# Start of TEXT SHOWN

Northwest 200 1993 – R. Dunlop

Have you ever had days you moved through furtively restless, with the certain impatience there was something you needed to do?  A pressure that meant you could not go outside to trim the bougainvillea that nearly clotheslined the UPS man (in all its bloody thorniness), could not (as you had promised) take the boys to the movies, could not spare the hour to catch up with your dear friend in LA (even though, for once, the time diff was in your favor), could not do laundry or dishes or even think of writing…but couldn’t name source of the urge?

I spent today in the tufted leather chair my boys expect me to sit in when I work (I work better sitting on my bed, but look so much lazier there, so that the leather chair claims me).  I had the laptop in my lap.  I had lists of things to do, and those that had been accomplished to check off.  I’d written three blogs this week, which needed proofing before posting.  I’d gathered more pictures for another Living with Books.  I’d traded notes with staff at a TT race in Ireland, that gave me just the detail to write an inner monologue for Wake‘s mose elusive character (where he dreamed himself the race marshall responsible for warning approaching racers of a hazard in the road, but somehow failed, as the character does ultimately, in preventing a family member’s death).  I had 14 brief manuscripts to read and comment on for a workshop with Ann Hood starting Wednesday, and three more litmag submissions to read and respond to.

# End of TEXT SHOWN
# Start of DATASET ENTRIES

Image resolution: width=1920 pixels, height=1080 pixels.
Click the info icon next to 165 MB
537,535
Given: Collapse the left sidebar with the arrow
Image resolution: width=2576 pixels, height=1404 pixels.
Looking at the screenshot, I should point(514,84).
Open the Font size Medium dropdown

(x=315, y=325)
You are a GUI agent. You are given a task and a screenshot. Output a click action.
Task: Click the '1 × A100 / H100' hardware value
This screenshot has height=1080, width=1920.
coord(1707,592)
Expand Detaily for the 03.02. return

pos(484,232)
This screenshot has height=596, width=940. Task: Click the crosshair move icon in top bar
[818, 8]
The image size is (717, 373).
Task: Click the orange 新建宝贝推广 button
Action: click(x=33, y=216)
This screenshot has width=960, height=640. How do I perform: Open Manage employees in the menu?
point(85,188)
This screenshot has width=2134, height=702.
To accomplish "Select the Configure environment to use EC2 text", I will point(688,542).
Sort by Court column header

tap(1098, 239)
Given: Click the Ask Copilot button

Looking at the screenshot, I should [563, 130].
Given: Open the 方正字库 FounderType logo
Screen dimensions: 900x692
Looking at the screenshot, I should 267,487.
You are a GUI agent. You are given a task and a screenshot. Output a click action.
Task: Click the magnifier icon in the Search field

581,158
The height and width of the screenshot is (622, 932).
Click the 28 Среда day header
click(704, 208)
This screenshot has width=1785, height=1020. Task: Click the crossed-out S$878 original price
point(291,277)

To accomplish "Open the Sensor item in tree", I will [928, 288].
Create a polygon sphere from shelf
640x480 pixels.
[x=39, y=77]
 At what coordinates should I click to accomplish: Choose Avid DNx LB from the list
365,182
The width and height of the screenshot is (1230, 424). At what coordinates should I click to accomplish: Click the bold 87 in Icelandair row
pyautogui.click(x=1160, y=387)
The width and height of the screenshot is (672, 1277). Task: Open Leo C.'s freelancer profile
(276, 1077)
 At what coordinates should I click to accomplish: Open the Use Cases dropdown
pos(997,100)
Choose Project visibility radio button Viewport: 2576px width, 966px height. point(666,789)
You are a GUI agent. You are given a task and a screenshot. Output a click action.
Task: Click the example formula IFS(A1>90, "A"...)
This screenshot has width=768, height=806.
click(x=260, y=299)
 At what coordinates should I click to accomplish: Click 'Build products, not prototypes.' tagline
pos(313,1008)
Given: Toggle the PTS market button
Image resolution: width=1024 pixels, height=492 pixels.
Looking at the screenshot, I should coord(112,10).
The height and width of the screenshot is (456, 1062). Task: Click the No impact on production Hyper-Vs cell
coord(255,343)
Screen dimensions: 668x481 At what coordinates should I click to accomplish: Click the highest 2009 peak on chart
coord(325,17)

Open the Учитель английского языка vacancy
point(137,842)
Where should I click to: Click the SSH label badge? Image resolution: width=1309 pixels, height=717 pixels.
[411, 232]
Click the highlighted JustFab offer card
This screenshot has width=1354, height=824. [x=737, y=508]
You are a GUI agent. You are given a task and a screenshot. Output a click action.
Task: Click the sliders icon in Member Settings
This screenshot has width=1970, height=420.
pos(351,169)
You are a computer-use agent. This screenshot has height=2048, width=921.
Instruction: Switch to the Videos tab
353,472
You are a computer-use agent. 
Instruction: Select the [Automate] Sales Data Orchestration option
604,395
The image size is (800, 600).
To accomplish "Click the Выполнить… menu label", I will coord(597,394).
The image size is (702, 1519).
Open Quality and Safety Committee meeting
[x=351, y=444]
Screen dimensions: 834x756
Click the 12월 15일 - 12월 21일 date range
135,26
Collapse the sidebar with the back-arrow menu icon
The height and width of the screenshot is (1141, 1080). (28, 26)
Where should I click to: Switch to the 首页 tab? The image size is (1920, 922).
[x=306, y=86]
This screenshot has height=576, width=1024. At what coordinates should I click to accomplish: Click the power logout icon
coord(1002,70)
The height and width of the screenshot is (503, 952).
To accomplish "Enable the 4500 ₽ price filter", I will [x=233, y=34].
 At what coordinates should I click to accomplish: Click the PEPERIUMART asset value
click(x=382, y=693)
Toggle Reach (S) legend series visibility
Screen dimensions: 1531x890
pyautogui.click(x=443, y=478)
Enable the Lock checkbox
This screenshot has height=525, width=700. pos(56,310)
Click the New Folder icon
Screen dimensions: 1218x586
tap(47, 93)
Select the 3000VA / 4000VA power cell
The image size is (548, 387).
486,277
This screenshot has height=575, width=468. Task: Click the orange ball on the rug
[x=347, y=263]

# End of DATASET ENTRIES

▶ GOALS:
[a] Output the stretch of the restless-day essay from "Have you ever" through "of the urge?", copied word for word.
[b] Format the stretch of the records from the line containing "Choose Project visibility" through the line containing "coord(325,17)" as a JSON list of strings, one string per line and no blank lines.

▶ IN RESPONSE:
[a]
Have you ever had days you moved through furtively restless, with the certain impatience there was something you needed to do?  A pressure that meant you could not go outside to trim the bougainvillea that nearly clotheslined the UPS man (in all its bloody thorniness), could not (as you had promised) take the boys to the movies, could not spare the hour to catch up with your dear friend in LA (even though, for once, the time diff was in your favor), could not do laundry or dishes or even think of writing…but couldn’t name source of the urge?

[b]
[
  "Choose Project visibility radio button Viewport: 2576px width, 966px height. point(666,789)",
  "You are a GUI agent. You are given a task and a screenshot. Output a click action.",
  "Task: Click the example formula IFS(A1>90, \"A\"...)",
  "This screenshot has width=768, height=806.",
  "click(x=260, y=299)",
  " At what coordinates should I click to accomplish: Click 'Build products, not prototypes.' tagline",
  "pos(313,1008)",
  "Given: Toggle the PTS market button",
  "Image resolution: width=1024 pixels, height=492 pixels.",
  "Looking at the screenshot, I should coord(112,10).",
  "The height and width of the screenshot is (456, 1062). Task: Click the No impact on production Hyper-Vs cell",
  "coord(255,343)",
  "Screen dimensions: 668x481 At what coordinates should I click to accomplish: Click the highest 2009 peak on chart",
  "coord(325,17)"
]